Trump's attacks on his rivals turned increasingly nasty after Cruz won caucuses in Utah and Idaho earlier this month, prompting the front-runner to target Cruz's wife, Heidi.
Asked Tuesday by Cooper if he could support a Trump nomination, given the attacks on his family, Cruz still avoided saying outright that he would refuse to support Trump as the nominee.
Instead, he stuck to an answer that has become a staple of his campaign trail appearances: It won't matter, since Trump won't win.
"Donald is not going to be the GOP nominee. We're going to beat him," Cruz said.
Still, he left the possibility open that he doesn't plan to fall in line should Trump prevail in July.
"I'm not in the habit of supporting someone who attacks my wife and attacks my family," Cruz said. "I want this race to stay focused on policy and issues and solutions to the real problems facing America … But if other candidates don't, I think that's beyond the pale."
Ohio Gov. John Kasich, the third candidate to sit down with Cooper Tuesday, also dodged the Trump question, instead lamenting that the pledge existed at all.
"Frankly, all of us shouldn't have even answered that question," he said, "but it was the first debate, and – you know? What the heck, sometimes you answer questions – you ought to just say I'm not answering it."
Kasich, who trails far behind Trump and Cruz in the delegate hunt but hopes to rack up enough support in upcoming northeastern states to stay relevant, said he was wary coming down on one side of the issue or the other.
"I've been disturbed by some of the things that I've seen," he said. "I have to think about what my word and endorsement would mean in a presidential campaign."
The danger for those trying to take Trump down lies in the strength of his base.
Even though he has yet to crack a majority in any state that has voted so far, his supporters have stuck with him through controversies and gaffes. And a majority of Republicans say the party should rally behind him if he has the most delegates, according to several recent polls.

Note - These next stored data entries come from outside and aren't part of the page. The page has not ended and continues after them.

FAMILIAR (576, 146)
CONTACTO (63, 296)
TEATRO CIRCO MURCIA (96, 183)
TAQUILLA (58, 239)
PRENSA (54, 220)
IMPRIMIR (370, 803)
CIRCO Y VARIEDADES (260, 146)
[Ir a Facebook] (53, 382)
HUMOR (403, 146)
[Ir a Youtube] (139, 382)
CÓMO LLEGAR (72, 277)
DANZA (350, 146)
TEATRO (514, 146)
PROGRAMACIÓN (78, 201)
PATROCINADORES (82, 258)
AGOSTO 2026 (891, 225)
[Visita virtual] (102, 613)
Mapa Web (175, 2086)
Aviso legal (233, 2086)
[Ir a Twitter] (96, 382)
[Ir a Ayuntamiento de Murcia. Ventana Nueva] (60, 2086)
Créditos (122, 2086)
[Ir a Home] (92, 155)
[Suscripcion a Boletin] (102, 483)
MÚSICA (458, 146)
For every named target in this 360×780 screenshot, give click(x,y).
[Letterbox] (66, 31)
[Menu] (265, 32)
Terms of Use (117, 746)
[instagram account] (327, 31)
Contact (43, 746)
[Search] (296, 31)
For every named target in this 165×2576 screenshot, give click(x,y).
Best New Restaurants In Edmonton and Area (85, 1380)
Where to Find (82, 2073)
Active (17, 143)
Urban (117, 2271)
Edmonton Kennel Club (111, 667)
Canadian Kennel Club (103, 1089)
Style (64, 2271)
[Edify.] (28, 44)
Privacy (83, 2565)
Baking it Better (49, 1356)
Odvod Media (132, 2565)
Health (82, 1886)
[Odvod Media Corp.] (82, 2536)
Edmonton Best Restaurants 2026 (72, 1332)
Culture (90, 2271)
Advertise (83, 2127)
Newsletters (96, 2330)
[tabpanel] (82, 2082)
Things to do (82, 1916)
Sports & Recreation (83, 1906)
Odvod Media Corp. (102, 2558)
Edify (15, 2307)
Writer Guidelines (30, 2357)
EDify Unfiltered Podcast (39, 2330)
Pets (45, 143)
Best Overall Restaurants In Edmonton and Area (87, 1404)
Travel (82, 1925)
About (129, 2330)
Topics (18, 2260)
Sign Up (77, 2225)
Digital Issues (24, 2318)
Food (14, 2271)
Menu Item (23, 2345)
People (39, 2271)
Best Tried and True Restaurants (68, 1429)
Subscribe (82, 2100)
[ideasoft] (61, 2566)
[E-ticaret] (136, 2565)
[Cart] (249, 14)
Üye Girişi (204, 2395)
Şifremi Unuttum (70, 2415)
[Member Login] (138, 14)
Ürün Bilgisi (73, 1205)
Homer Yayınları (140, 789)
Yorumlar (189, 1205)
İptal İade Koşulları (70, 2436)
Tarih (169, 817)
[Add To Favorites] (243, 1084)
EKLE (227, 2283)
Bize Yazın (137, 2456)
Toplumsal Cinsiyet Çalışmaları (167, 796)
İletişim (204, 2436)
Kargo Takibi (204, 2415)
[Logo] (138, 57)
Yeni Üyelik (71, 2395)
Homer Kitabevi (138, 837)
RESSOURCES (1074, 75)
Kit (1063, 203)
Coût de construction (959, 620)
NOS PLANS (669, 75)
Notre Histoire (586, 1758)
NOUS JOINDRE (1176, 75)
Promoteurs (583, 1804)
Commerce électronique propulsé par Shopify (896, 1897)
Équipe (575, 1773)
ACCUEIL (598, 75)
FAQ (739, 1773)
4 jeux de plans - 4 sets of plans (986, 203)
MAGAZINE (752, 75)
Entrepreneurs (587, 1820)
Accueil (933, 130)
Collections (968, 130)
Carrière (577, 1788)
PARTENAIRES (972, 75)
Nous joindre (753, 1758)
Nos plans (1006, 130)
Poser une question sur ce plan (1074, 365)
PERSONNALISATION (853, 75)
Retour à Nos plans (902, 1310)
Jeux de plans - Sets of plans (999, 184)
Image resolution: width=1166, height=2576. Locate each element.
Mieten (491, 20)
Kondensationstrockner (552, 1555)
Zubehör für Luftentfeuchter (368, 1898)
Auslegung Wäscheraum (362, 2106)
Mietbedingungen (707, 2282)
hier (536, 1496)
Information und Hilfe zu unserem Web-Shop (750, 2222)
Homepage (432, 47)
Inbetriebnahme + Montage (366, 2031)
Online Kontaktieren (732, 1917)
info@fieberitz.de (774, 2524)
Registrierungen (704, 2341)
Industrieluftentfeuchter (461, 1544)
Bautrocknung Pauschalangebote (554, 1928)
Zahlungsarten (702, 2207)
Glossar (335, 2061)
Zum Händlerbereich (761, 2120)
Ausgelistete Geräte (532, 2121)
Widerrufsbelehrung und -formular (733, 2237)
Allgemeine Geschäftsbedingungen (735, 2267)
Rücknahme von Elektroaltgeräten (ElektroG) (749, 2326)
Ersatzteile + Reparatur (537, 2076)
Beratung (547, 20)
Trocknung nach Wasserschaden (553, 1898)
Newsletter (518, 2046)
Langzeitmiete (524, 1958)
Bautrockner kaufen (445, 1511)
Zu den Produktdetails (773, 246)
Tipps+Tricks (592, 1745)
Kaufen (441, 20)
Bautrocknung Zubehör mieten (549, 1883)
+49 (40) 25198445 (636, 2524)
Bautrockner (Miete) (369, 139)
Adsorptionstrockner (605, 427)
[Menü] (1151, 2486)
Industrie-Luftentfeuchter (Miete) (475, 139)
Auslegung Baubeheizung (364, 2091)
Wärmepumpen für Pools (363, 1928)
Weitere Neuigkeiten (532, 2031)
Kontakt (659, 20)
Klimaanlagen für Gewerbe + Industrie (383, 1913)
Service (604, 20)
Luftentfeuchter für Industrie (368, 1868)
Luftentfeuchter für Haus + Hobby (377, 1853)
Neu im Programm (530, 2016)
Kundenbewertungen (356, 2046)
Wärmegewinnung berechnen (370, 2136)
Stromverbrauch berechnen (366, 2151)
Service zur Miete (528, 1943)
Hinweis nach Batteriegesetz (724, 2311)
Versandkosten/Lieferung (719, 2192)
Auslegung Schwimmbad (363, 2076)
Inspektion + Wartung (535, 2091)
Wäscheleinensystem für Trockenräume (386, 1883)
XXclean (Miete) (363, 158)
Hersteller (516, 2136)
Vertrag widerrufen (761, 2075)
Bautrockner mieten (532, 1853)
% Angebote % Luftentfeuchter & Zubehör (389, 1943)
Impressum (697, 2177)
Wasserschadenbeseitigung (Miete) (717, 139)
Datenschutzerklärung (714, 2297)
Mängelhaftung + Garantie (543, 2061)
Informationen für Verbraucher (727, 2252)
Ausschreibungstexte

Trump has suggested in the past that he would consider running as an independent if the party maneuvers to deny him the nomination, and has warned that "riots" could take place if he's undermined at the convention in July.
"I have tremendous support right now from the people. I'm way over 2 million votes more than [Cruz]. I have many, many, more delegates than him. Like, many, many more delegates," he said Tuesday. "We'll see what happens, but I think you'd have a lot of very upset people if that happened."